:: Task material ::

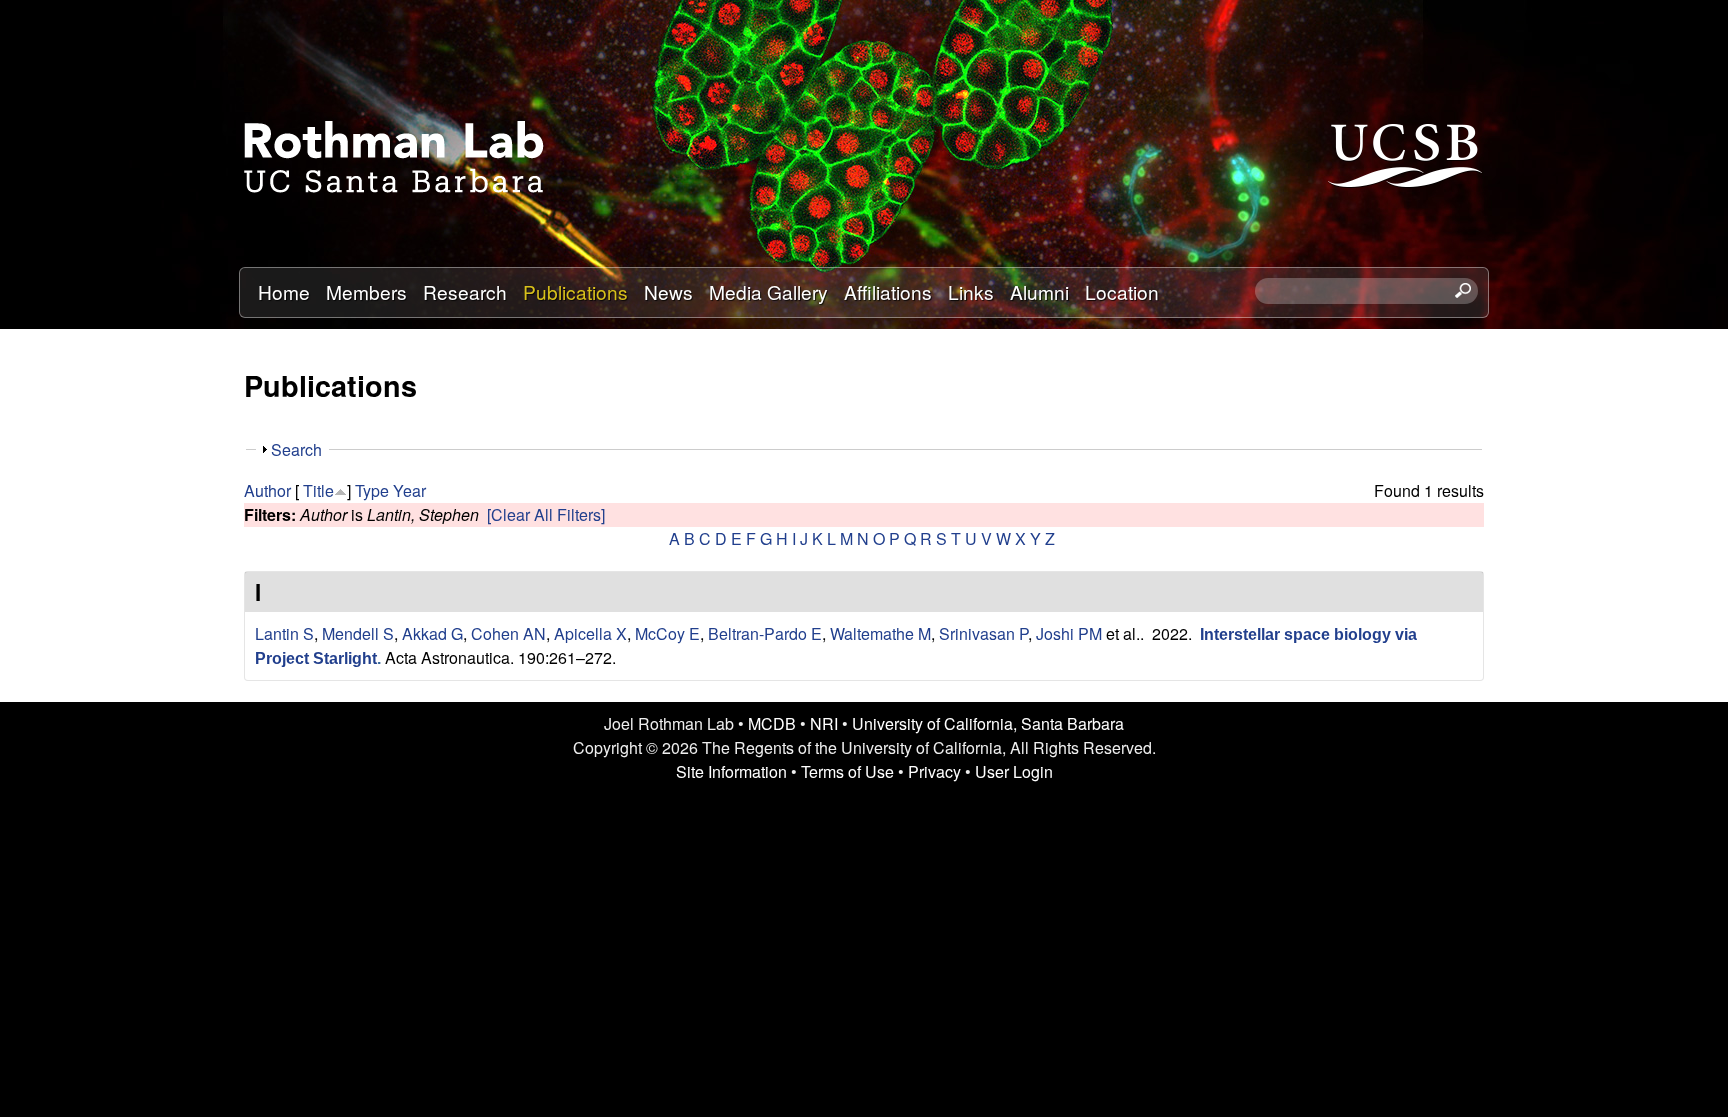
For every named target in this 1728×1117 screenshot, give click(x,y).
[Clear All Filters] (546, 514)
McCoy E (667, 633)
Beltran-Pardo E (765, 633)
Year (409, 490)
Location (1122, 291)
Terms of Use (847, 771)
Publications (575, 291)
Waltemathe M (880, 633)
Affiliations (888, 291)
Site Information (731, 771)
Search (296, 449)
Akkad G (432, 633)
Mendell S (358, 633)
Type (372, 490)
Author (267, 490)
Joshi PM (1069, 633)
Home (284, 291)
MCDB (772, 723)
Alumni (1039, 291)
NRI (824, 723)
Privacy (934, 771)
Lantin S (284, 633)
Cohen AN (508, 633)
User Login (1014, 771)
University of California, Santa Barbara (988, 723)
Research (465, 291)
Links (971, 291)
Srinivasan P (983, 633)
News (668, 291)
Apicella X (590, 633)
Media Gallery (768, 291)
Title (318, 490)
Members (366, 291)
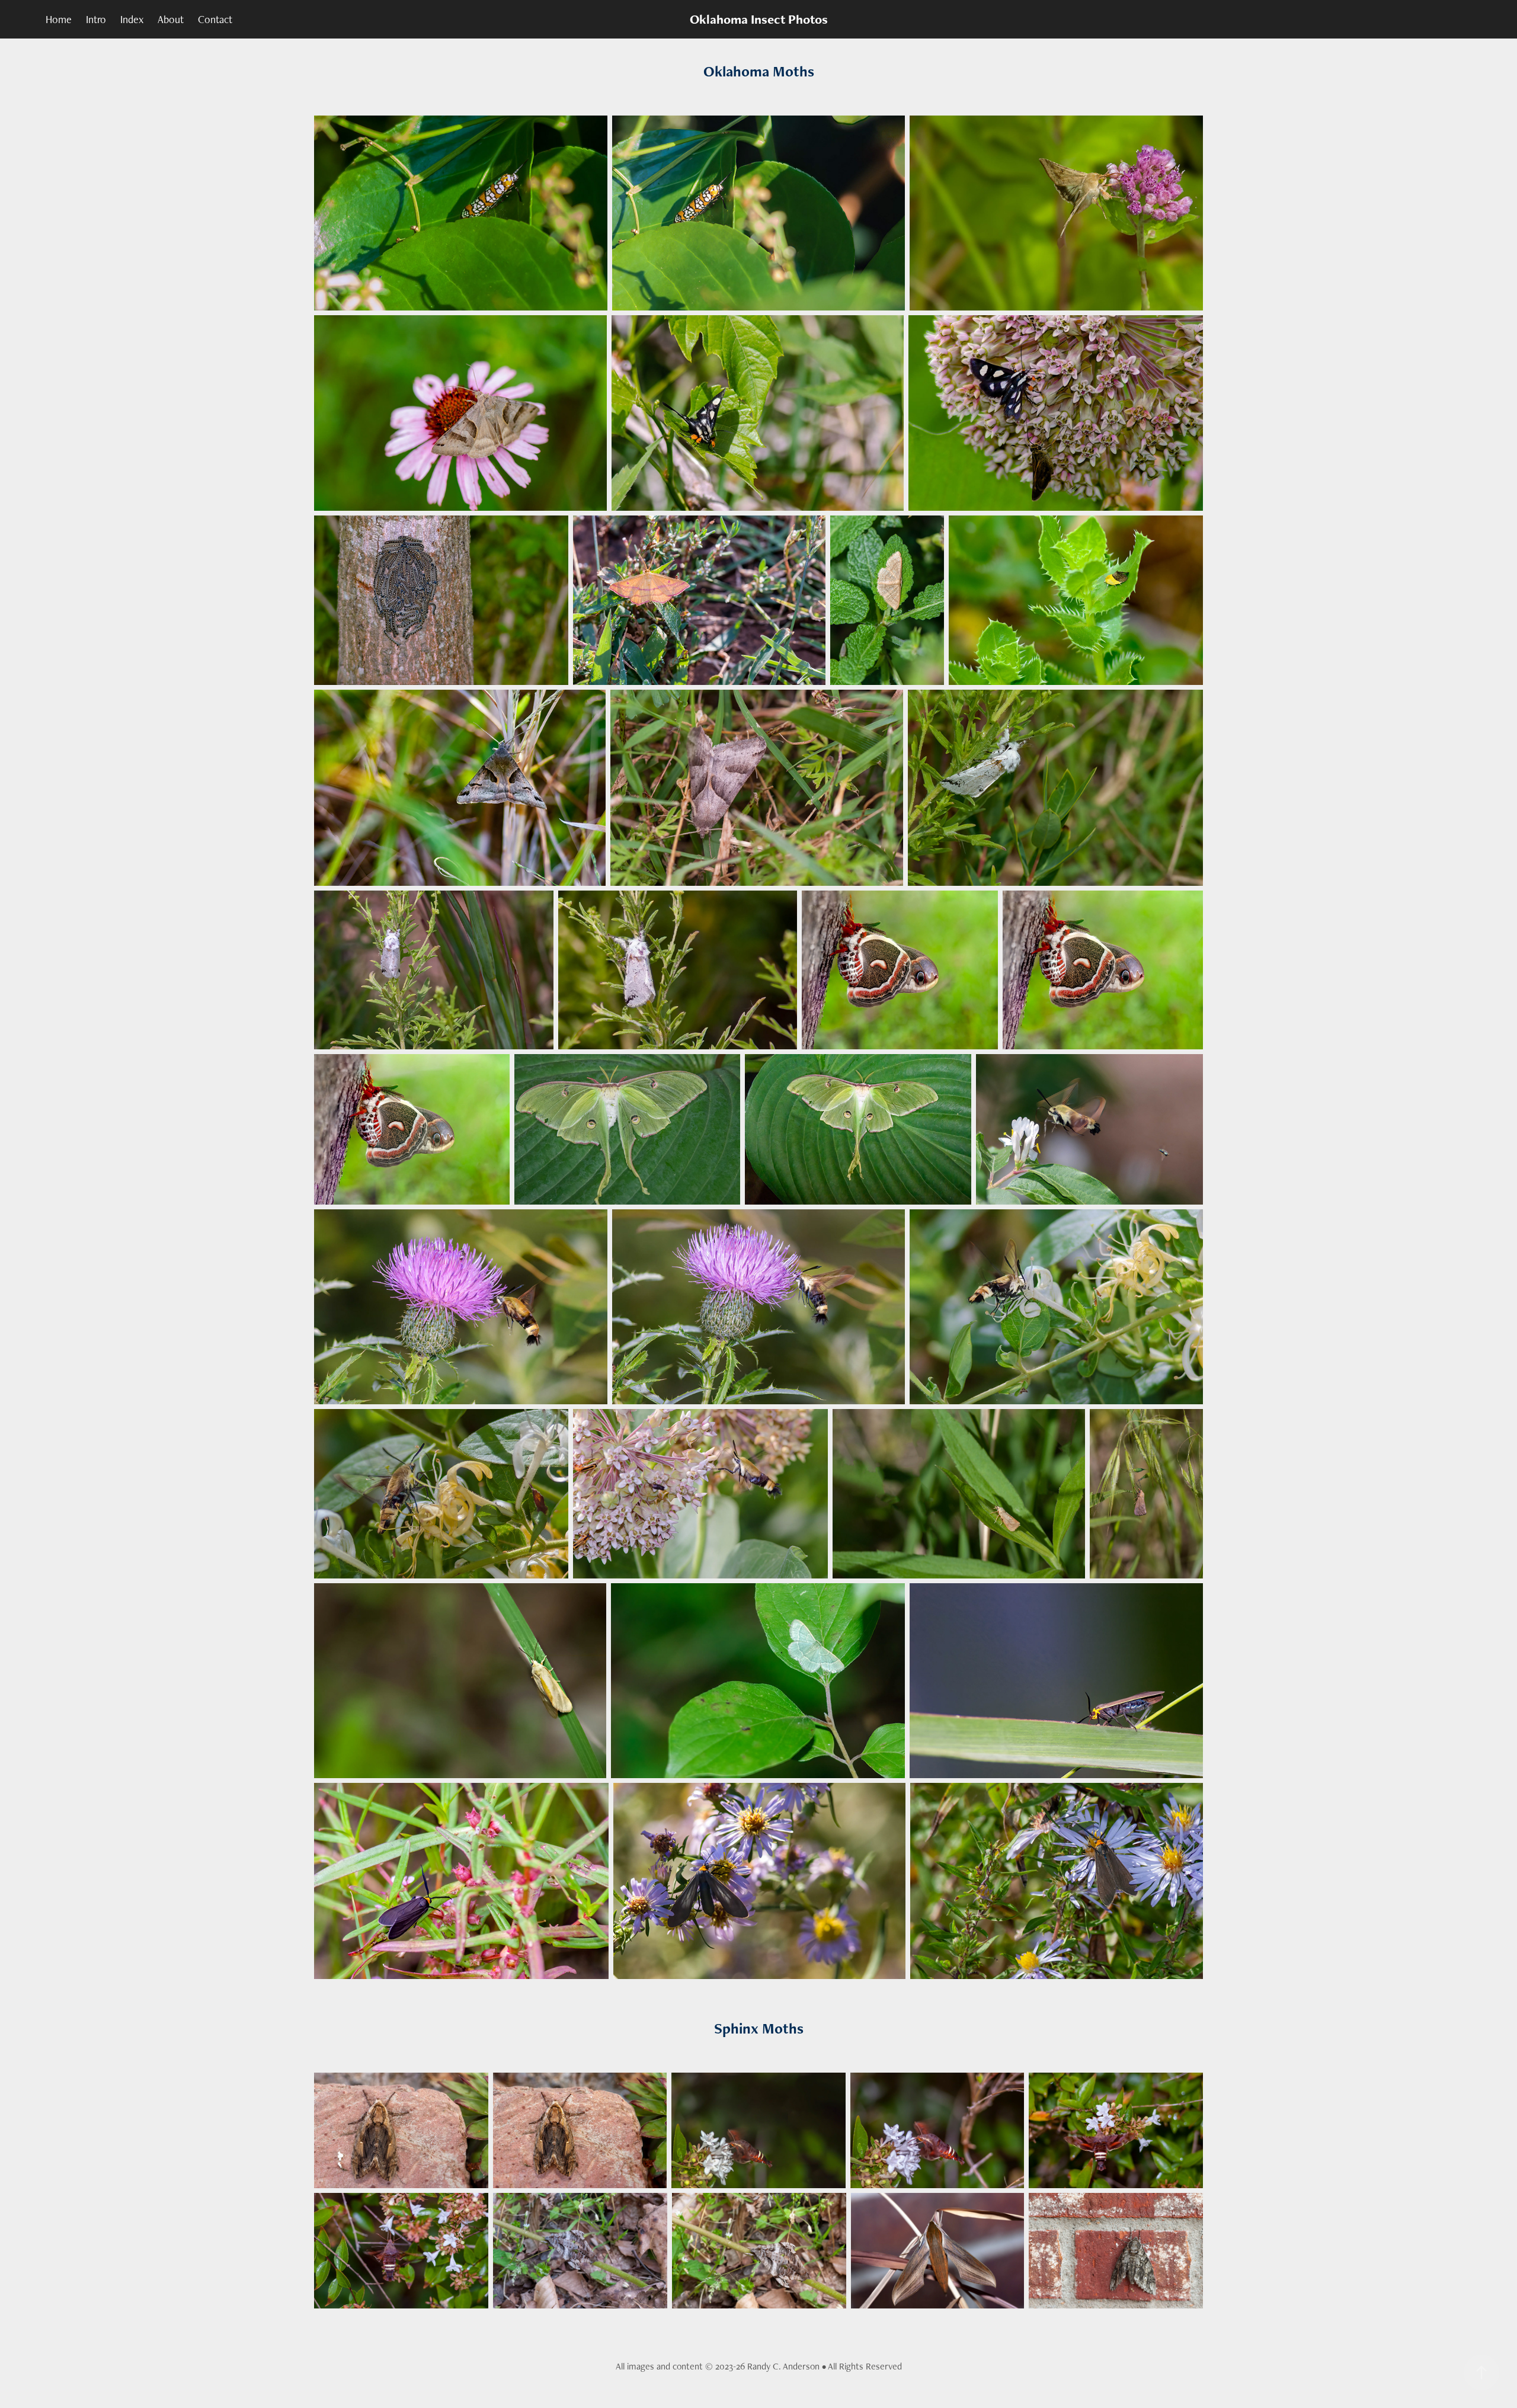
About (171, 19)
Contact (215, 19)
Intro (96, 19)
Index (131, 19)
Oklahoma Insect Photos (759, 19)
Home (59, 19)
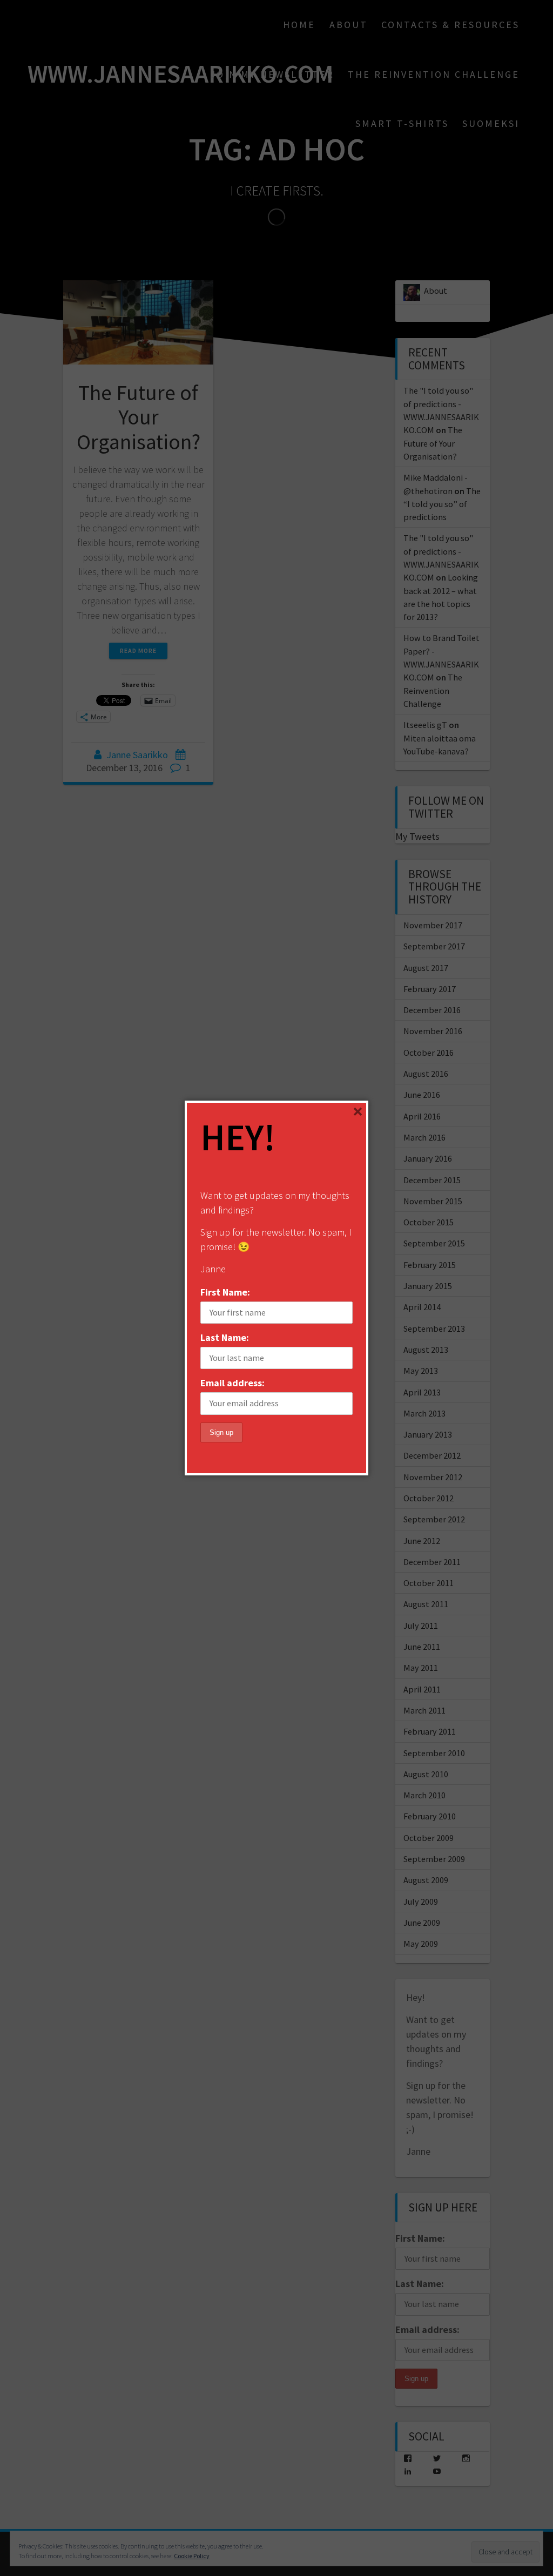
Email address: (232, 1383)
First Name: (225, 1292)
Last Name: (224, 1337)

:::

Line by line, transcribe the records exactly, omitting the images.

**Solution to this exercise:**
For every named target in this 1728×1117 screenshot, give click(x,y).
[Clear All Filters] (546, 514)
McCoy E (667, 633)
Beltran-Pardo E (765, 633)
Year (409, 490)
Location (1122, 291)
Terms of Use (847, 771)
Publications (575, 291)
Waltemathe M (880, 633)
Affiliations (888, 291)
Site Information (731, 771)
Search (296, 449)
Akkad G (432, 633)
Mendell S (358, 633)
Type (372, 490)
Author (267, 490)
Joshi PM (1069, 633)
Home (284, 291)
MCDB (772, 723)
Alumni (1039, 291)
NRI (824, 723)
Privacy (934, 771)
Lantin S (284, 633)
Cohen AN (508, 633)
User Login (1014, 771)
University of California, Santa Barbara (988, 723)
Research (465, 291)
Links (971, 291)
Srinivasan P (983, 633)
News (668, 291)
Apicella X (590, 633)
Media Gallery (768, 291)
Title (318, 490)
Members (366, 291)
About (171, 19)
Contact (215, 19)
Intro (96, 19)
Index (131, 19)
Oklahoma Insect Photos (759, 19)
Home (59, 19)
Email address: (232, 1383)
First Name: (225, 1292)
Last Name: (224, 1337)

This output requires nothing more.